[[ TASK MATERIAL open ]]

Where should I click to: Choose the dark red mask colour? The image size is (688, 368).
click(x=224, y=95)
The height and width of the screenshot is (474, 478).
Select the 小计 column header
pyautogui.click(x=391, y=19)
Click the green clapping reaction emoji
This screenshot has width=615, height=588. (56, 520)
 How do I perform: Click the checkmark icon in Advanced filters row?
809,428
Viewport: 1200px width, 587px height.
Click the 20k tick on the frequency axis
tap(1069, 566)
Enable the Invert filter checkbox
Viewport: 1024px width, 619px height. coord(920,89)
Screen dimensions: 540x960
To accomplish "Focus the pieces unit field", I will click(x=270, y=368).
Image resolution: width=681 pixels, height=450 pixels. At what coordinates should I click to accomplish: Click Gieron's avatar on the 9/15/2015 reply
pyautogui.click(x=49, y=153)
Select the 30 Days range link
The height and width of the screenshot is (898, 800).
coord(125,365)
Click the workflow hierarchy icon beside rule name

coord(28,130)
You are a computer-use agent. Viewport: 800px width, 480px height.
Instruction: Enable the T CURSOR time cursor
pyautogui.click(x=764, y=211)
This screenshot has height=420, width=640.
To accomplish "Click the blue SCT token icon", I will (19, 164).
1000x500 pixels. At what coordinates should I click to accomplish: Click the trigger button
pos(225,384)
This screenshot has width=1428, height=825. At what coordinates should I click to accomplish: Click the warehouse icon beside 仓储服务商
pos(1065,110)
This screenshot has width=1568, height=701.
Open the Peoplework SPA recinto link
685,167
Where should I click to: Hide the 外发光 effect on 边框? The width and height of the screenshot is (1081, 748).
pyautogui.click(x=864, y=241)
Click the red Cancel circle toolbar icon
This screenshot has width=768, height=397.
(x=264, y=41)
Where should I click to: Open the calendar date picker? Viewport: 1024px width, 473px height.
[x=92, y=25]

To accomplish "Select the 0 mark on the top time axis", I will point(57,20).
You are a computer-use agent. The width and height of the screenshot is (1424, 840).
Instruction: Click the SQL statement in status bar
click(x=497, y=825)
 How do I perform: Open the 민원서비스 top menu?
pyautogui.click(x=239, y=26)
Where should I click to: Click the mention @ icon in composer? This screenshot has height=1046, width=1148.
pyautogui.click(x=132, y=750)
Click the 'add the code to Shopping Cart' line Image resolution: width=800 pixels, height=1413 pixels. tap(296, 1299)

[[ TASK MATERIAL closed ]]

# DESCRIPTION OF THE TASK
Return, in full, every line of these entries that holds "will".

# TASK SOLUTION
To accomplish "Focus the pieces unit field", I will click(x=270, y=368).
To accomplish "Click the blue SCT token icon", I will (19, 164).
To accomplish "Select the 0 mark on the top time axis", I will point(57,20).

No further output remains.